Pointing entries for documents and screenshots
_ _ _ _

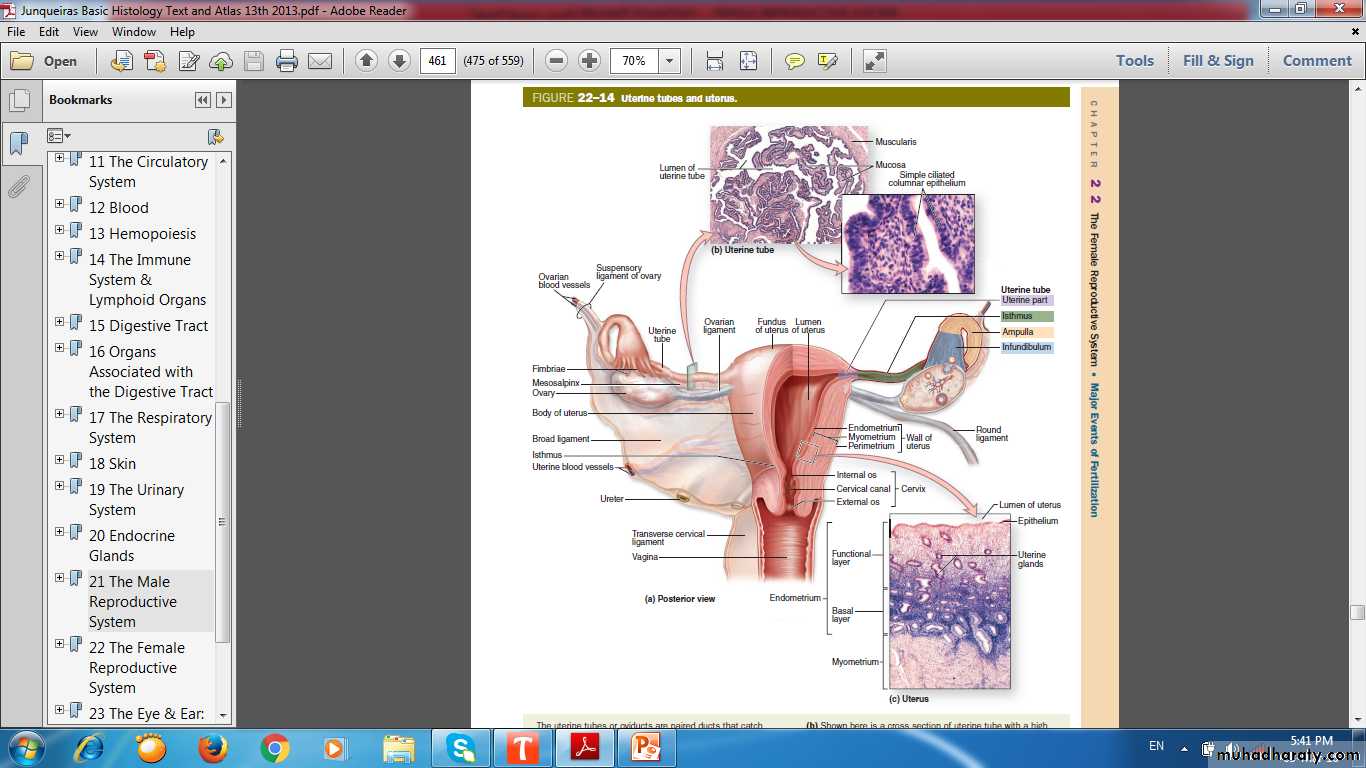The image size is (1366, 768).
Task: Go to next page with down arrow
Action: coord(399,61)
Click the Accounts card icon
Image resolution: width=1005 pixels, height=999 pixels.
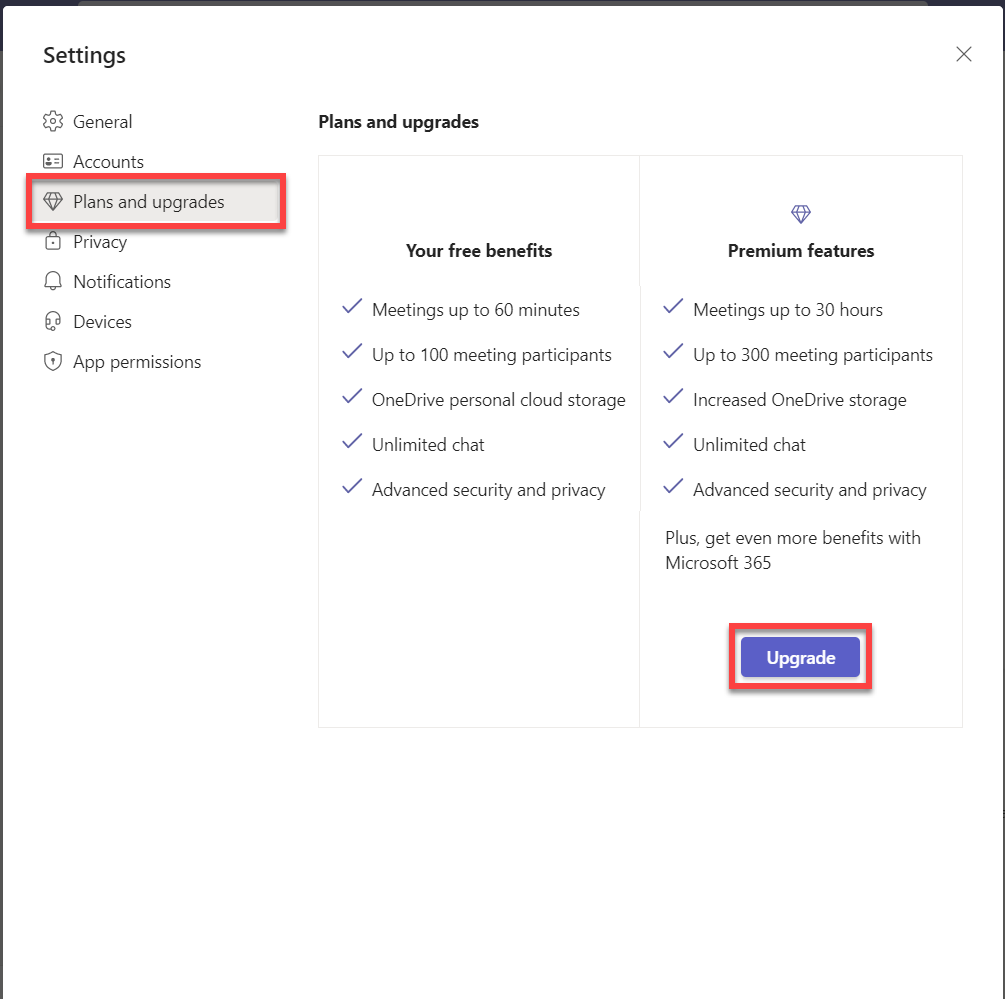click(x=53, y=161)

_ _ _ _

*GIVEN REQUEST*
Transcribe every line of the items above without alteration, omitting the pictures from your answer.

*SOLVED EXERCISE*
The image size is (1366, 768).
Task: Go to next page with down arrow
Action: coord(399,61)
Click the Accounts card icon
Image resolution: width=1005 pixels, height=999 pixels.
click(x=53, y=161)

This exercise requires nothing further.